3rd Asia Pacific International Conference on Industrial Engineering and Operations Management

The Effect of Encoder and Decoder Stack Depth of Transformer Model to Performance of Machine Translator for Low-resource Languages

Yaya Heryadi, Cuk Tho, Bambang Dwi Wijanarko, Dina Fitria Murad & Kiyota Hashimoto
Publisher: IEOM Society International
0 Paper Citations
1 Views
1 Downloads
Track: IoT
Abstract

Automated language translator has wide potential applications especially in plural language countries.  Study on low-resource languages is very crucial such as making information accessible to people live in less-connected and technologically underdeveloped areas, making more digital content available, and making Natural Language Processing models more accessible to low-resource languages. Vanilla transformer model has achieved excellent performance to address machine translation task.
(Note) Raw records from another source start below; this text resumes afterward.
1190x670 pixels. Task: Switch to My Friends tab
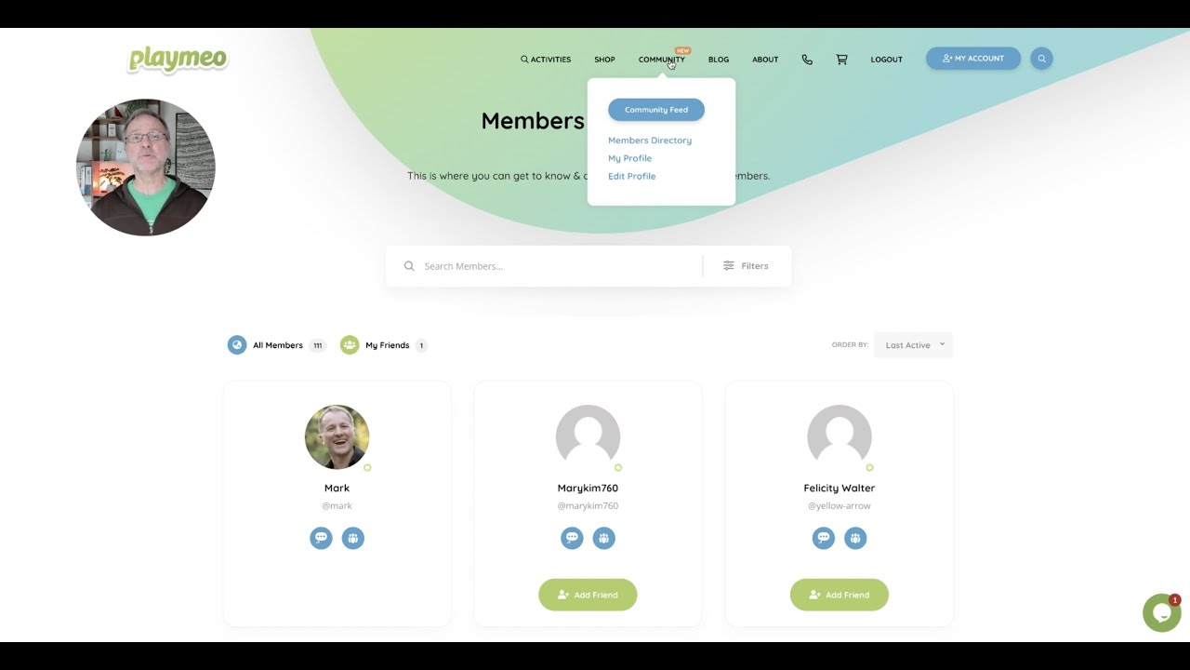click(384, 345)
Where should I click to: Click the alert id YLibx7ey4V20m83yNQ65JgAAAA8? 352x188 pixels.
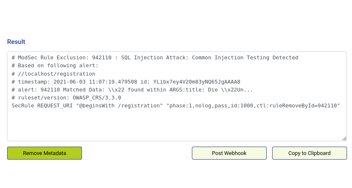coord(197,82)
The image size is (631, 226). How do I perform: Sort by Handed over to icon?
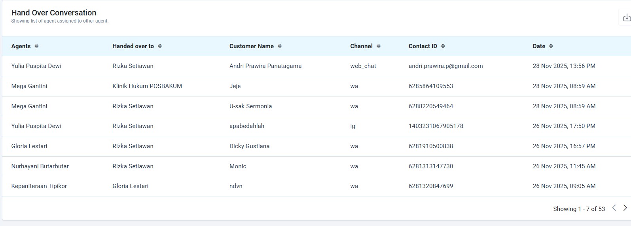[x=160, y=46]
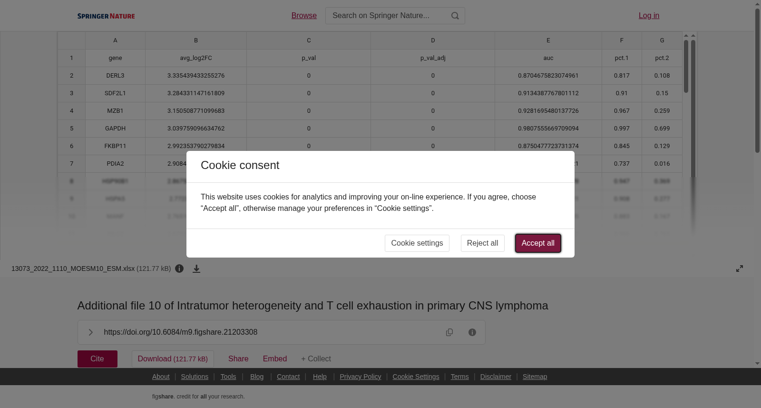The width and height of the screenshot is (761, 408).
Task: Click the Cite button
Action: (98, 359)
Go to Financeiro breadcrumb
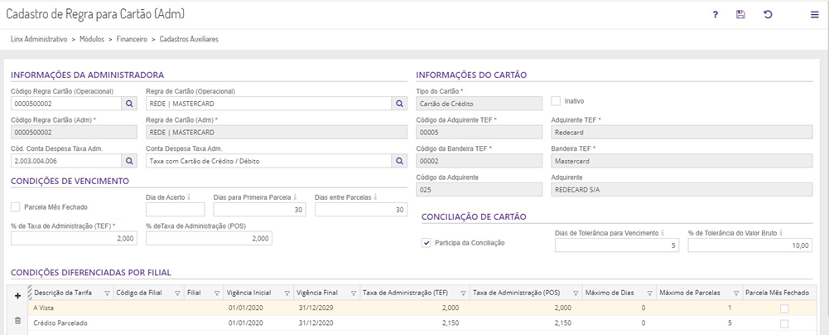Viewport: 829px width, 335px height. click(x=132, y=39)
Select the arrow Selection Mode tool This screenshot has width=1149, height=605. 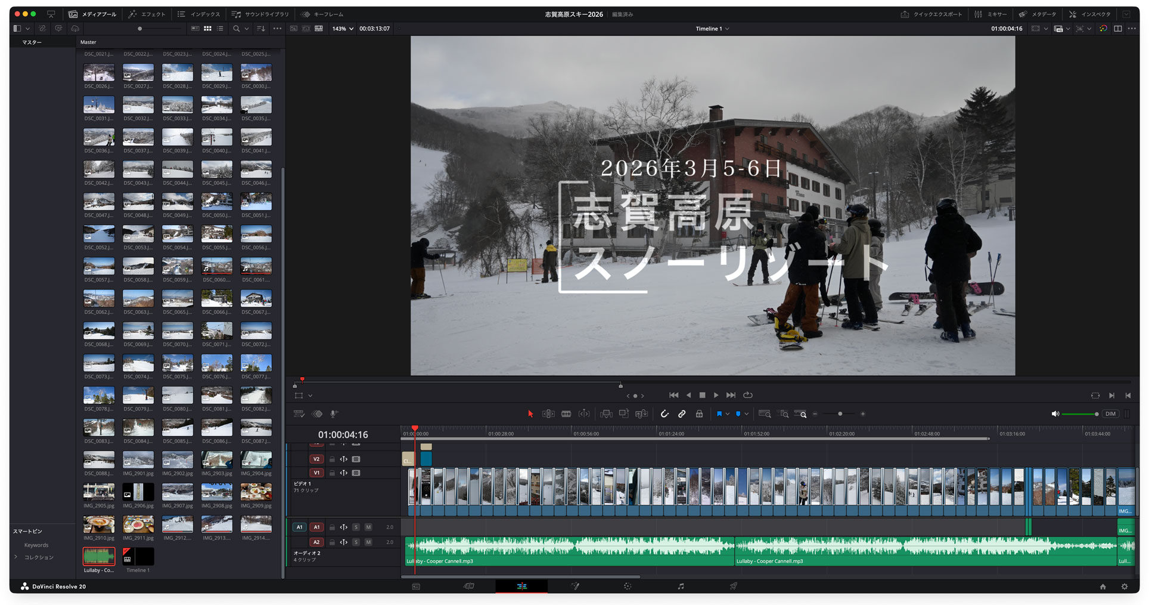point(530,414)

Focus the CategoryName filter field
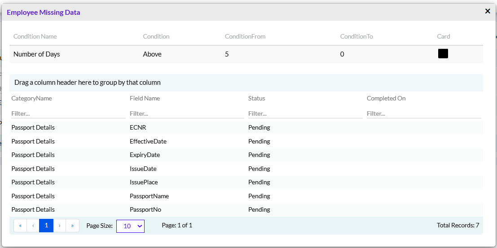[68, 113]
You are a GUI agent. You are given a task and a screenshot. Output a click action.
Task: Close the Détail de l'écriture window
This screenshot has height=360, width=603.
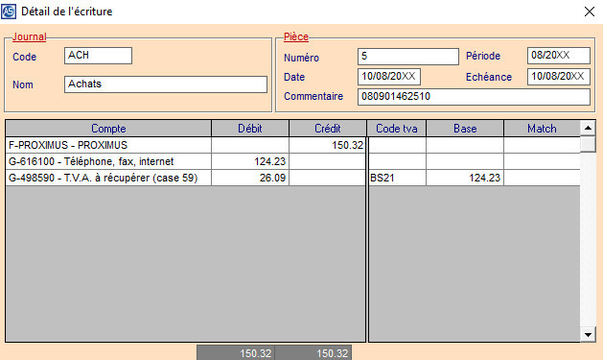pos(590,12)
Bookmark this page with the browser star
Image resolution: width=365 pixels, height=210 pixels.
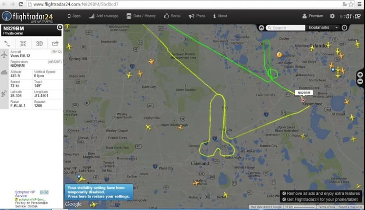(x=351, y=4)
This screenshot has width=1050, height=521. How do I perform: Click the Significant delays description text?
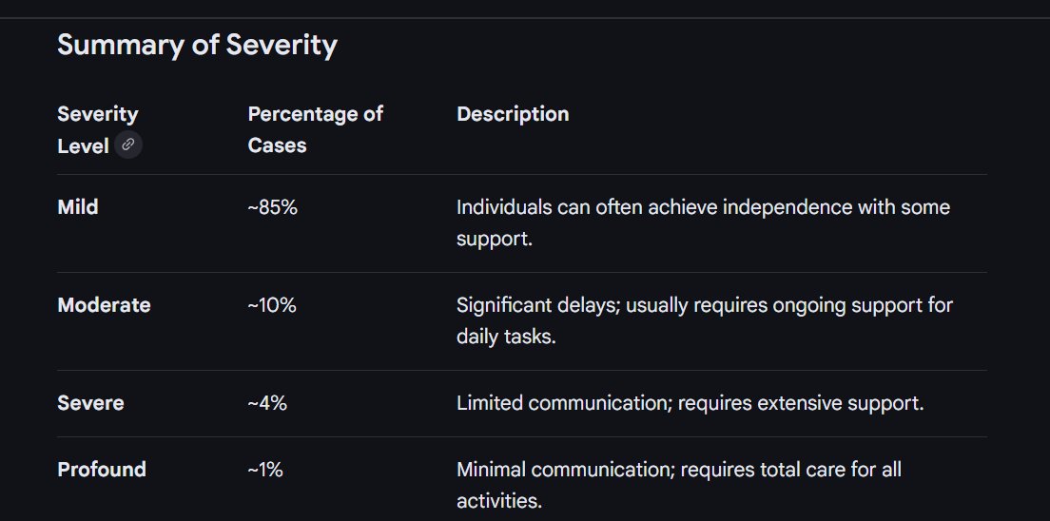704,305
Despite its high performance, the model contains adjustable hyperparameters such as the number of encoder-decoder stack depth. This paper presents exploration results on the effect of encoder-decoder stack depth to performance of the vanilla transformer model as a neural machine translation of Bahasa Indonesia-Sundanese languages. The empiric results of fine-tuning a pretrained vanilla transformer model showed that average performances of vanilla transformer model with 2, 4, or 6 stack depth are higher than average performance of the model with 8 stack depth. The highest performances achieved by the transformer model with 2 stack depth are: 0.99 average training accuracy, 0.97 average validation accuracy, and 0.99 average testing similarity. Interestingly, according to non-parameteric significance test results with 95% confidence interval, there is no siginificant difference on performance of vanilla transformer model with 2, 4, 6, and 8 stack depths. These results showed that using vanilla transformer with less number of depth stack is favourable for machine translation as it has less number of model parameters but it gives acceptable model performance. From experimentation results, it showed that vanilla transformer model with 2 stack depth is potential to be explored further.

Keywords

Neural Machine Translation, Transformer Model, Natural Language Processing, Encoder, Decoder, Stack Depth.

Published in: 3rd Asia Pacific International Conference on Industrial Engineering and Operations Management, Johor Bahru, Malaysia

Publisher: IEOM Society International
Date of Conference: September 13-15, 2022

ISBN: 978-1-7923-9162-0
ISSN/E-ISSN: 2169-8767